Problem requirements -
Type out the data again, word for word and in full.

Available data -
══════
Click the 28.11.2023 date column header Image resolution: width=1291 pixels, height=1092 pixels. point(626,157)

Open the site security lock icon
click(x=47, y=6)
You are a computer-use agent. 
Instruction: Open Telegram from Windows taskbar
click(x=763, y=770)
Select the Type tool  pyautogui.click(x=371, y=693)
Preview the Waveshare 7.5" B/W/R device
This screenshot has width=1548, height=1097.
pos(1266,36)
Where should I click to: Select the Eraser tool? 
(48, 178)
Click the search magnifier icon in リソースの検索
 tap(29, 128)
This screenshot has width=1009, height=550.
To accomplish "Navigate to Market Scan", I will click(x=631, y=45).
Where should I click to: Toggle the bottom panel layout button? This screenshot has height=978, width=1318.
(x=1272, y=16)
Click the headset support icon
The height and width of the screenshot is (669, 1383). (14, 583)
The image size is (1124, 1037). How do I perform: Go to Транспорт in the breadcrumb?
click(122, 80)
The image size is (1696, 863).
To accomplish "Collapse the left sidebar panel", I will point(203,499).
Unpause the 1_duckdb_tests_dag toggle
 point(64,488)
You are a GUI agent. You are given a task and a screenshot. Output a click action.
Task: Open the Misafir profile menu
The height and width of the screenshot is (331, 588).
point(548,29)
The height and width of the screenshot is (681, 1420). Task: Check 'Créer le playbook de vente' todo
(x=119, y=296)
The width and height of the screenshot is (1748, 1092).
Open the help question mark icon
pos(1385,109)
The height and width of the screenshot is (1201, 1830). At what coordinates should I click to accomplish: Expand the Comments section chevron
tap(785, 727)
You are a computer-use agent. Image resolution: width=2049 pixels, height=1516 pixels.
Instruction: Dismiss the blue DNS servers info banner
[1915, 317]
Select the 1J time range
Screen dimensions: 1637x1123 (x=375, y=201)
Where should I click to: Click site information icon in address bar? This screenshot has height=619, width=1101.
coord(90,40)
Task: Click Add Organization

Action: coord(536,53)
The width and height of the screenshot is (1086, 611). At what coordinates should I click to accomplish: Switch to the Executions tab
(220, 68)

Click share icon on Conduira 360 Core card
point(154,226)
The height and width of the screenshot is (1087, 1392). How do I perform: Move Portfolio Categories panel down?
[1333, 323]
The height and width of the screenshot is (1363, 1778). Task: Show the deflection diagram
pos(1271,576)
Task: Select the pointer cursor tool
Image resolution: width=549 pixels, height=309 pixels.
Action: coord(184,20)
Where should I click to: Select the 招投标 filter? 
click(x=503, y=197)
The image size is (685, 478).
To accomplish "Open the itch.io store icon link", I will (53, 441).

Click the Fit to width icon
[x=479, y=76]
══════
Answer below -
Click the 28.11.2023 date column header Image resolution: width=1291 pixels, height=1092 pixels. point(626,157)

Open the site security lock icon
click(x=47, y=6)
You are a computer-use agent. 
Instruction: Open Telegram from Windows taskbar
click(x=763, y=770)
Select the Type tool  pyautogui.click(x=371, y=693)
Preview the Waveshare 7.5" B/W/R device
This screenshot has width=1548, height=1097.
pos(1266,36)
Where should I click to: Select the Eraser tool? 
(48, 178)
Click the search magnifier icon in リソースの検索
 tap(29, 128)
This screenshot has width=1009, height=550.
To accomplish "Navigate to Market Scan", I will click(x=631, y=45).
Where should I click to: Toggle the bottom panel layout button? This screenshot has height=978, width=1318.
(x=1272, y=16)
Click the headset support icon
The height and width of the screenshot is (669, 1383). (14, 583)
The image size is (1124, 1037). How do I perform: Go to Транспорт in the breadcrumb?
click(122, 80)
The image size is (1696, 863).
To accomplish "Collapse the left sidebar panel", I will point(203,499).
Unpause the 1_duckdb_tests_dag toggle
 point(64,488)
You are a GUI agent. You are given a task and a screenshot. Output a click action.
Task: Open the Misafir profile menu
The height and width of the screenshot is (331, 588).
point(548,29)
The height and width of the screenshot is (681, 1420). Task: Check 'Créer le playbook de vente' todo
(x=119, y=296)
The width and height of the screenshot is (1748, 1092).
Open the help question mark icon
pos(1385,109)
The height and width of the screenshot is (1201, 1830). At what coordinates should I click to accomplish: Expand the Comments section chevron
tap(785, 727)
You are a computer-use agent. Image resolution: width=2049 pixels, height=1516 pixels.
Instruction: Dismiss the blue DNS servers info banner
[1915, 317]
Select the 1J time range
Screen dimensions: 1637x1123 (x=375, y=201)
Where should I click to: Click site information icon in address bar? This screenshot has height=619, width=1101.
coord(90,40)
Task: Click Add Organization

Action: coord(536,53)
The width and height of the screenshot is (1086, 611). At what coordinates should I click to accomplish: Switch to the Executions tab
(220, 68)

Click share icon on Conduira 360 Core card
point(154,226)
The height and width of the screenshot is (1087, 1392). How do I perform: Move Portfolio Categories panel down?
[1333, 323]
The height and width of the screenshot is (1363, 1778). Task: Show the deflection diagram
pos(1271,576)
Task: Select the pointer cursor tool
Image resolution: width=549 pixels, height=309 pixels.
Action: coord(184,20)
Where should I click to: Select the 招投标 filter? 
click(x=503, y=197)
The image size is (685, 478).
To accomplish "Open the itch.io store icon link", I will (53, 441).

Click the Fit to width icon
[x=479, y=76]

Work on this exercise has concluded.